A revolta foi violentamente reprimida pelas forças armadas. Após duas semanas de combates intensos, com centenas de mortes, o governo mexicano conseguiu reestabelecer o controle sobre as cidades ocupadas pelos insurgentes. Os guerrilheiros recuaram para a selva, mas seguiram realizando ataques, ocupações, sabotagens e ações de resistência ao longo dos meses subsequentes.

O levante dos zapatistas atraiu atenção internacional e angariou expressivo apoio doméstico às suas demandas — fenômeno visível, por exemplo, na grande passeata que reuniu mais de 100 mil pessoas na Cidade do México, exigindo que o governo federal interrompesse as hostilidades contra os revolucionários.

<><> A luta pelas Zonas Autônomas

Pressionado, o governo mexicano decretou um cessar-fogo unilateral. Em março de 1994, o bispo Samuel Ruiz, mediador respeitado pelas comunidades indígenas, mediou as negociações entre os zapatistas e as autoridades mexicanas.

Em fevereiro de 1996, após uma série de interrupções e novas revoltas, representantes dos insurgentes e do governo federal (já sob gestão de Ernesto Zedillo) firmaram os Acordos de San Andrés, estabelecendo a criação de zonas autônomas controladas pelo Exército Zapatista em Chiapas.

Os acordos, entretanto, não foram cumpridos, levando à estagnação do processo de paz. As tensões sociais entre grupos favoráveis e contrários às demandas dos zapatistas se intensificaram nos meses seguinte. Grupos paramilitares apoiados por latifundiários iniciaram uma onda de ataques contra as comunidades zapatistas.

A violência atingiu novos patamares em dezembro de 1997, quando ocorreu o Massacre de Acteal. Quarenta e cinco indígenas tzotziles, apoiadores do EZLN, foram chacinados por grupos paramilitares, com anuência do Exército Mexicano. Entre as vítimas, havia 20 mulheres e 16 crianças.

Novos ataques ocorreram 1998. Nesse mesmo ano, o governo de Chiapas começou a realizar ofensivas sobre os territórios controlados por zapatistas. Em resposta, o EZLN retomou a resistência armada e articulou ações de mobilização da sociedade civil.

Em 1999, os zapatistas realizaram uma ampla consulta nacional, angariando milhões de votos a favor do cumprimento dos Acordos de San Andrés. Dois anos depois, em 2001, uma marcha de zapatistas levou uma multidão às ruas da Cidade do México e os líderes do movimento realizaram um discurso histórico no Congresso. Apesar da pressão, os parlamentares aprovaram uma versão atenuada dos Acordos de San Andrés, rejeitando várias das reivindicações dos insurgentes.

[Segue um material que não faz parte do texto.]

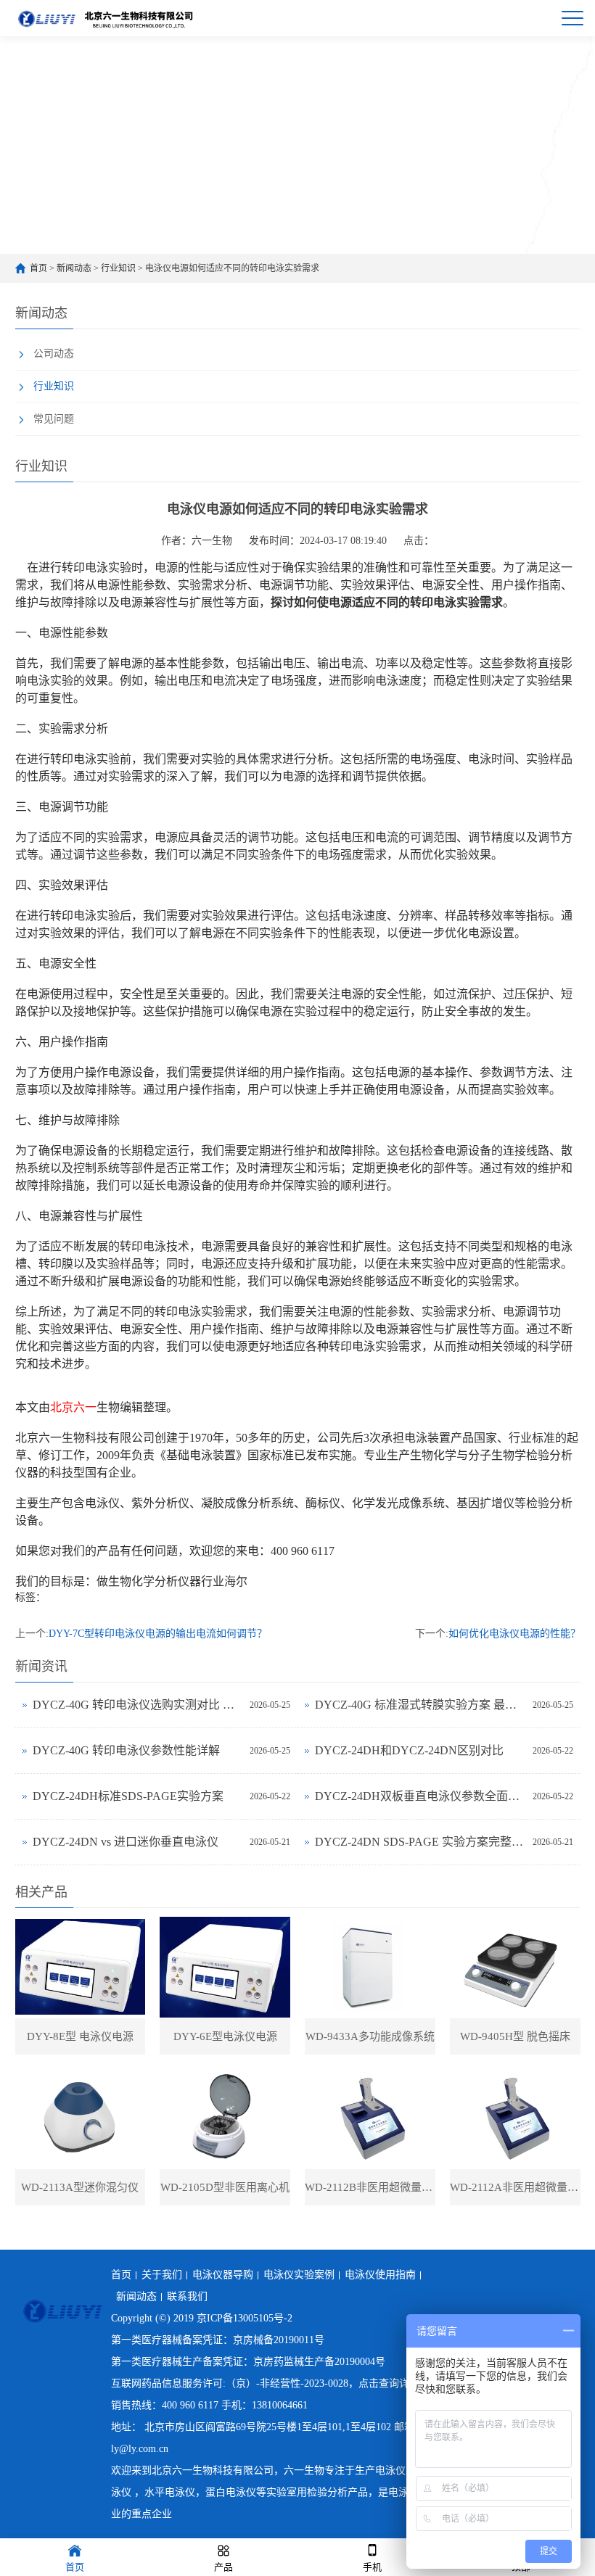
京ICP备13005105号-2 (244, 2318)
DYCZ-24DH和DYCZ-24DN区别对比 (409, 1750)
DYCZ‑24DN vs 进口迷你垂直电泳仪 (125, 1842)
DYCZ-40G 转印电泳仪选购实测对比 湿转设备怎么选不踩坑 (138, 1704)
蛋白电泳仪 (230, 2492)
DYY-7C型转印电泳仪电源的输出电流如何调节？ (158, 1633)
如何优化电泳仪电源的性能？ (514, 1633)
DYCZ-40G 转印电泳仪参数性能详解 (126, 1750)
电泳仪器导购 (222, 2274)
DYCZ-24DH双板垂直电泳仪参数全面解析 (420, 1796)
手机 (372, 2566)
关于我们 (161, 2274)
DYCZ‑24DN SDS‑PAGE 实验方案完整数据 (420, 1842)
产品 (223, 2566)
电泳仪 (390, 2470)
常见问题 (53, 418)
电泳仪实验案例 (299, 2274)
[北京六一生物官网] (107, 18)
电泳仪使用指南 (380, 2274)
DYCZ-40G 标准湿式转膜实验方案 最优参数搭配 (420, 1704)
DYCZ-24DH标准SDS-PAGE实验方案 (128, 1796)
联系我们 (187, 2296)
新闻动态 (74, 268)
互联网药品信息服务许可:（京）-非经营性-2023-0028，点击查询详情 (265, 2383)
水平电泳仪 (169, 2492)
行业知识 (118, 268)
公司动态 (53, 353)
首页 (38, 268)
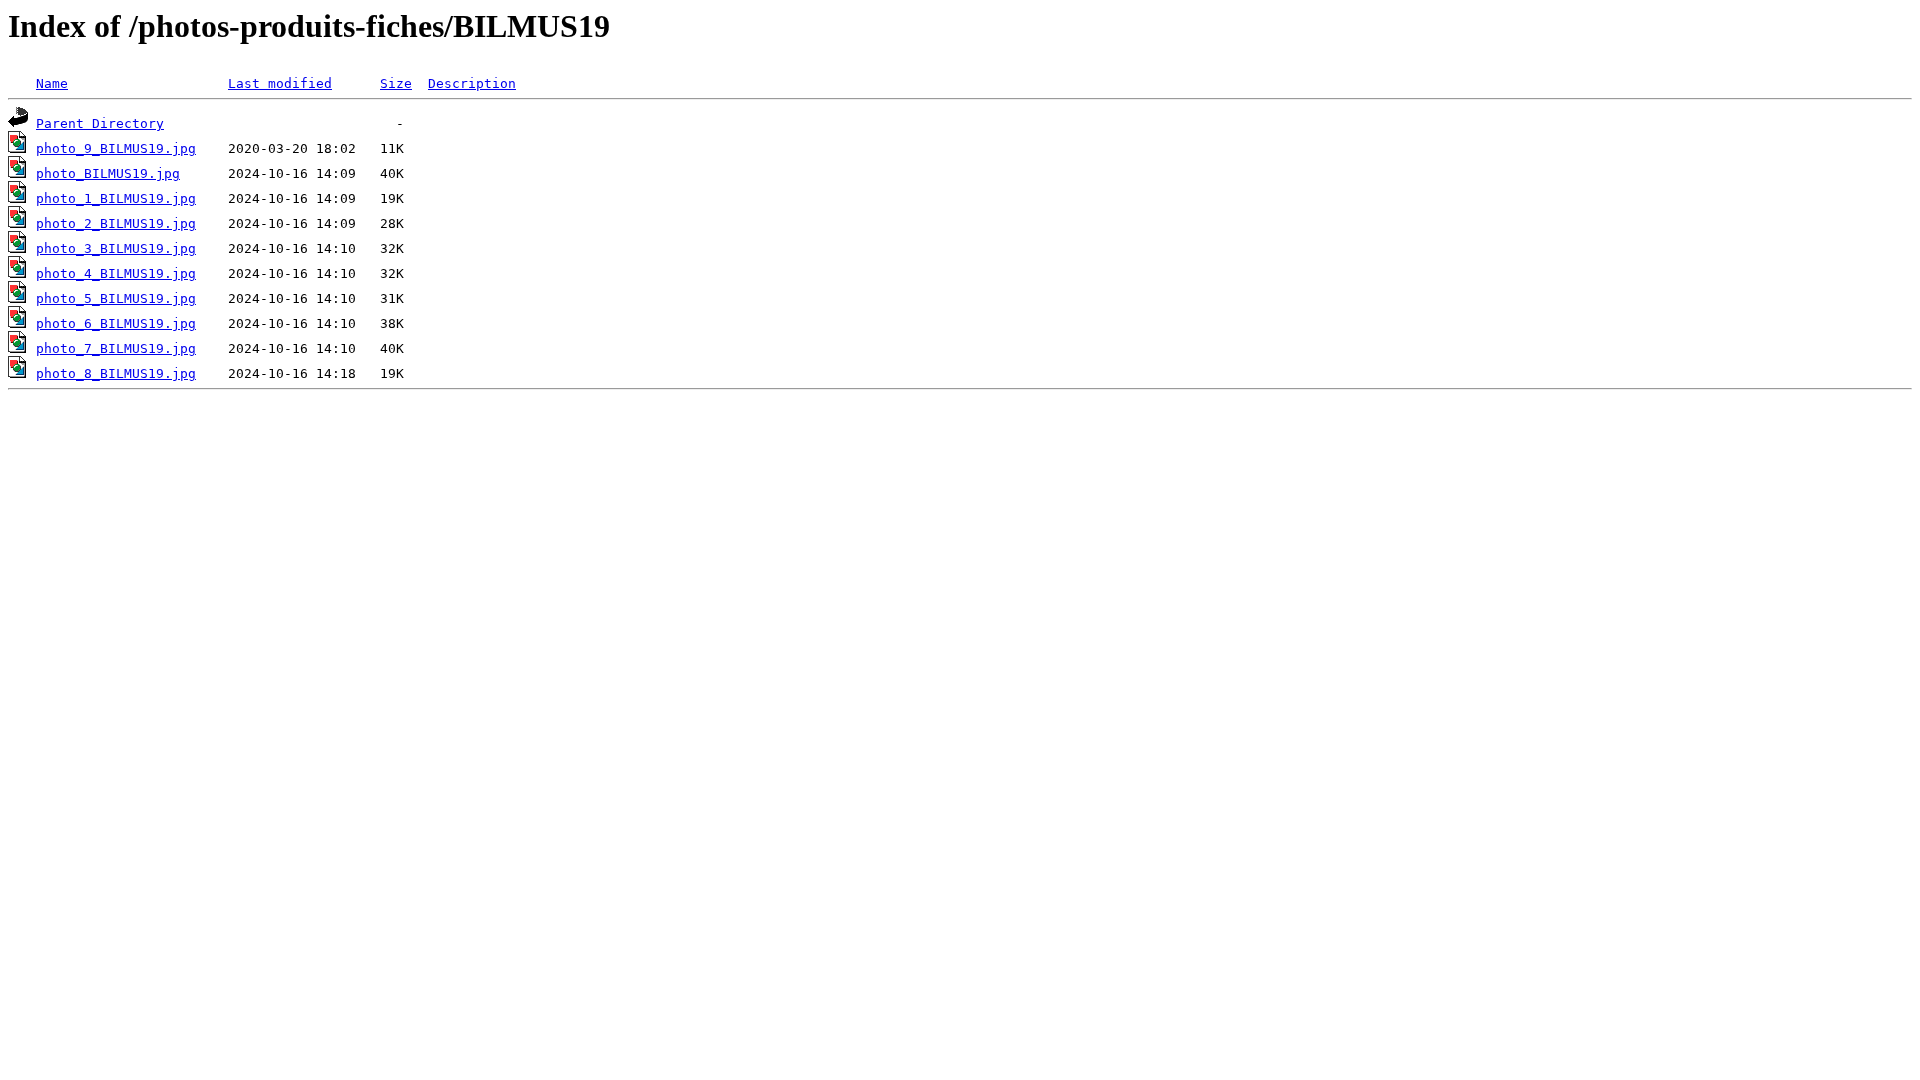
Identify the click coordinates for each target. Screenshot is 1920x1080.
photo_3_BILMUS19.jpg (116, 248)
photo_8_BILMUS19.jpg (116, 373)
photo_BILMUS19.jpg (108, 173)
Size (396, 83)
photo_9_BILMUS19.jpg (116, 148)
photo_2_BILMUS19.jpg (116, 223)
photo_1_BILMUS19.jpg (116, 198)
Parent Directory (100, 123)
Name (52, 83)
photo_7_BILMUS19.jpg (116, 348)
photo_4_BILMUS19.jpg (116, 273)
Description (472, 83)
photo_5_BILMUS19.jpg (116, 298)
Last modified (280, 83)
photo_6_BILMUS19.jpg (116, 323)
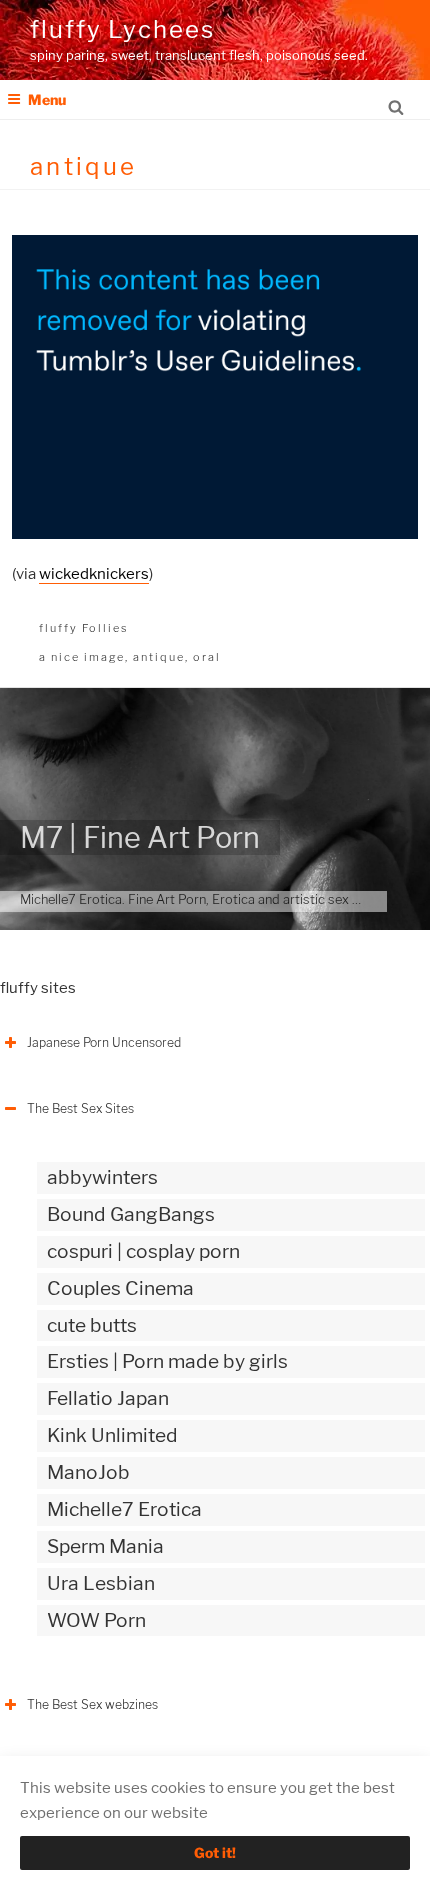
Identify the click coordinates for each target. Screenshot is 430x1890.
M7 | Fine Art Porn (140, 837)
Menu (47, 99)
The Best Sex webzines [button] (92, 1704)
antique (159, 657)
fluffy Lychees (122, 29)
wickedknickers (94, 574)
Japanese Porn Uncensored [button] (104, 1042)
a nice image (82, 657)
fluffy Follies (84, 628)
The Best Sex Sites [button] (80, 1108)
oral (207, 657)
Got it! (215, 1852)
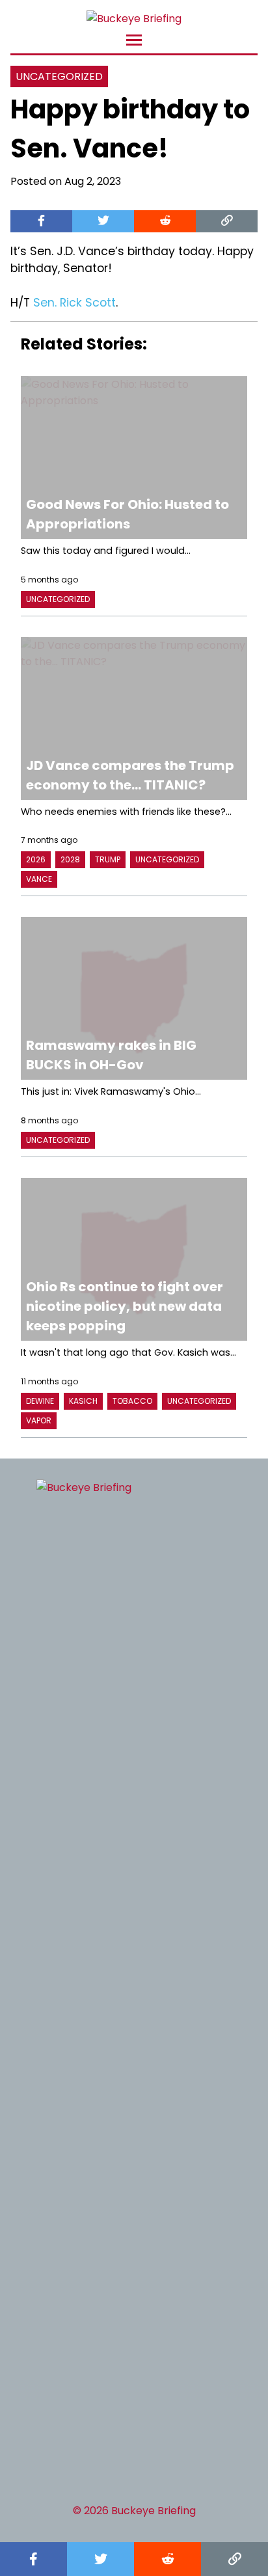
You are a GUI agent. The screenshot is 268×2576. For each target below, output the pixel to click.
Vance (39, 878)
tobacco (132, 1400)
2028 (70, 859)
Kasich (83, 1400)
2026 (36, 859)
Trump (107, 859)
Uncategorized (59, 76)
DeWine (40, 1400)
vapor (38, 1420)
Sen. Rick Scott (74, 302)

Os conflitos seguiram inalterados até a eleição de Vicente Fox. Em sua campanha, Fox havia se comprometido a retomar os acordos de paz com o Exército Zapatista. Em 2004, o mandatário mexicano ordenou o fim a ocupação militar da comunidade de Cuxujal, em Ocosingo, um dos territórios autônomos que foram cedidos à gestão do EZLN.

Em contrapartida, os zapatistas publicaram a Sexta Declaração da Selva Lacandona, onde anunciavam o compromisso de “lutar pacificamente” em prol de seus objetivos e ampliar sua atuação na política institucional — uma resolução que dividiu suas bases.

Durante a fase de diálogos, o EZLN deu início à criação dos “Aguascalientes”, espaços de encontro, diálogo e articulação com a sociedade civil. Esses centros sediavam debates políticos, encontros internacionais, reuniões e mobilizações com os movimentos sociais. Foram criados cinco “Aguascalientes”, cobrindo todo o território zapatista: La Realidad, Oventic, La Garrucha, Morelia e Roberto Barrios.

A partir dos anos 2000, diante dos reveses nas negociações com o governo mexicano, o EZLN se convenceu sobre a necessidade de consolidar seus territórios. Assim, os “Aguascalientes” passaram a ser substituídos pelos “Caracoles” — comunidades autônomas com estruturas internas de autogestão (Juntas de Bom Governo), que coordenam a saúde, a educação, a justiça, a produção cooperativa e as relações entre as comunidades indígenas.